I received the same look as before. The cashier’s face turned pink and she didn’t know what to say. She stuttered “I, I, I… That’ll be twenty dollars.”
She ignored the subject of home schooling and put the clothes in the bag. She probably didn’t know what to think, but her face said it all. A home school family in Kohl’s! That’s outrageous! Shouldn’t they be going to some teaching store or something? Is that even legal??
At least she didn’t ask, “Do you think you’re normal?” like some people did. Whew, things could be worse, I suppose.
Then there was the baseball game. My brother (who was also homeschooled) played on a regular baseball team. He’s not a nerd, as most people think homeschoolers are, and I am not either. Actually, I know many homeschoolers and none of them are nerds. They’re smart, but they’re certainly not nerds.
I was watching the game from the bleachers when a parent sat next to me to watch his son play, too. “Hi,” he said, trying to be friendly.
“Hi,” I said back, smiling.
“You look familiar. What school do you go to?”
I sighed a very soft sigh. WHY does this ALWAYS happen to me?! I thought.
“I’m homeschooled,” I said.
There it was– it was the face again! That face that everybody seemed to make when they heard those words. “Oh,” he said. “You don’t look homeschooled.”
So now homeschoolers have a look? This was news to me. What look? I wondered. How can people say we homeschoolers have a look? We’re just like everybody else; we have LIVES. We just are home more than other kids, that’s all. All these thoughts ran through my head.
“Um…thanks,” I said. I was confused. What do you say to “you don’t look homeschooled?” Thankfully, after I replied, the parent smiled, left the bleachers, and I’ve never talked to him again.
I was in the grocery store once, on a weekend, with my family. A blonde lady was behind me in the check out line. To make small talk, she said, “How are you enjoying spring break?”
“I don’t have spring break,” I said, trying to sound important.
“Oh, why not?”
“I’m homeschooled,” I said. Once I said it, I regretted it…but not for long.
“Where’s that?” she asked, completely serious.
I wanted to start hitting my head on the nearby wall, but I resisted that urge. “It’s over the bridge and close to my house,” I said, trying not to get into another conversation about homeschooling.
“Do you take a bus to this Homeschool?” This lady was dumb as a brick, but I tried not to laugh.
“No, I walk there; it’s only a couple of feet away from my room.”
“Wow, that’s very neat.” She smiled and I smiled too, but I smiled because I was trying not to laugh.
My mom was done checking out, so we left.
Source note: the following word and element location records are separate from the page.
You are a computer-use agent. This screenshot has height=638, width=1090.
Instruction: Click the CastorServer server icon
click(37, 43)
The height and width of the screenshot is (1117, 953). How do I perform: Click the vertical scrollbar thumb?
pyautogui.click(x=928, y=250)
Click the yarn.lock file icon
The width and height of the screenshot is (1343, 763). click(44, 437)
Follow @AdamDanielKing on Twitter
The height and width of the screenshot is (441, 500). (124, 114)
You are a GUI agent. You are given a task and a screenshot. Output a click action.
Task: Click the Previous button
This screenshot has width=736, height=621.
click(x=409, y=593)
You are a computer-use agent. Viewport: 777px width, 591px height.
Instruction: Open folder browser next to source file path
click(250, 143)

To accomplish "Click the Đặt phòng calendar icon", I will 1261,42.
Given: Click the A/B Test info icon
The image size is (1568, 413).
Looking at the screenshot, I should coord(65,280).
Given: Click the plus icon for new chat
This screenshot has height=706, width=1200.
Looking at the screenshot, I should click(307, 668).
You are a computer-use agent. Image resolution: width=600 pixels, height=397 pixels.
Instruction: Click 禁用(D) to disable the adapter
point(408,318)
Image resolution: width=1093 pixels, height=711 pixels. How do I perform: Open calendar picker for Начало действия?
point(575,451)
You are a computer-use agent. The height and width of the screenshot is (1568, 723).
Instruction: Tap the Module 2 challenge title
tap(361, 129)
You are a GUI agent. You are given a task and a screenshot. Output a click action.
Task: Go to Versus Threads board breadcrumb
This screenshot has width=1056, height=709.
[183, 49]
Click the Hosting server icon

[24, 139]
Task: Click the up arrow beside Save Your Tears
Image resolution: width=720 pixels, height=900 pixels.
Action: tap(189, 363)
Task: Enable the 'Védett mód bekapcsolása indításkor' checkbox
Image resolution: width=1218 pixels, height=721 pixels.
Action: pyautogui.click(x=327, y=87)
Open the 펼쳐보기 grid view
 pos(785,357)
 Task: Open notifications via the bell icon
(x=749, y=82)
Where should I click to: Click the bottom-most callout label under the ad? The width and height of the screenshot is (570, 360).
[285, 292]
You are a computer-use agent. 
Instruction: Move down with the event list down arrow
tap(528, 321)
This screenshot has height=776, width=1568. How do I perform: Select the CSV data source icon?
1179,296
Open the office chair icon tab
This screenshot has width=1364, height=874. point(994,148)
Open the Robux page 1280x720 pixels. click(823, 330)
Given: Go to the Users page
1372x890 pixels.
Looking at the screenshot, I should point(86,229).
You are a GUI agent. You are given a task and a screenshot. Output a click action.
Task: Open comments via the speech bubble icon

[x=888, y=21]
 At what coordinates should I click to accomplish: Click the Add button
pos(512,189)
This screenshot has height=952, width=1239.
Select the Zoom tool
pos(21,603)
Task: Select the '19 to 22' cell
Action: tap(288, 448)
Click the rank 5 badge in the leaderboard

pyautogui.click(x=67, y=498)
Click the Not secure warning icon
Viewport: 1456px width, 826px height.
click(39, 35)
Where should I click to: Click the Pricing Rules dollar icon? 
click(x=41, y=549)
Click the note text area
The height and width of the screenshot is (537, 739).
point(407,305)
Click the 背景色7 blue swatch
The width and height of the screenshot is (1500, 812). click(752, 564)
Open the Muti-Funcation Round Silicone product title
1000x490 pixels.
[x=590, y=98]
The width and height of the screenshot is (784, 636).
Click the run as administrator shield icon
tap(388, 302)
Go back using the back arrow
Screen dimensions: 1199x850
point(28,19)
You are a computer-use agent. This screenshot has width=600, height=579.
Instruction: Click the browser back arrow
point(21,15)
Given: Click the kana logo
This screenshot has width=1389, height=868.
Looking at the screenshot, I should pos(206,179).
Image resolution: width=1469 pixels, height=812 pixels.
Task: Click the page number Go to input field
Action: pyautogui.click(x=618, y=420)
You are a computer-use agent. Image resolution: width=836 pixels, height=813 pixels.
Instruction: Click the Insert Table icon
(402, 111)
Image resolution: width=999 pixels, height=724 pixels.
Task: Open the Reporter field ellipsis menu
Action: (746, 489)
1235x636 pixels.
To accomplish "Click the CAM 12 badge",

But before we left, the blonde lady said, “Have fun at Homeschool!” She was completely serious.
Way to blurt it out to the whole world, I thought, as we walked out to the car.
Even though I have friends, I sometimes feel out of place. Everybody seems to treat me differently because I am homeschooled. I sometimes feel the need to memorize the dictionary, just in case people ask random questions, thinking I know it all. I don’t, I’ll admit that…but not to a stranger’s face, especially when they already know I’m homeschooled.
Last semester, I joined a homeschool choir that is part of my umbrella school. For those of you who do not know what an umbrella school is, never mind. Just know that we don’t meet in the rain and it’s a cool way to meet other homeschoolers.
In this choir, I don’t feel out of place. The choir teens are amazing and they’re so friendly! I’m not the only one homeschooled there; I’m not the only one who has the trouble of explaining my life 24-7 to completely random strangers in public places. I’m in the midst of my own “species” as some people would like to call it and I love it. Because of this choir, I don’t care if people have bizarre questions like “Is that legal?” or “Who’s your teacher?” All I know is that because of this group of people, I am proud to be homeschooled.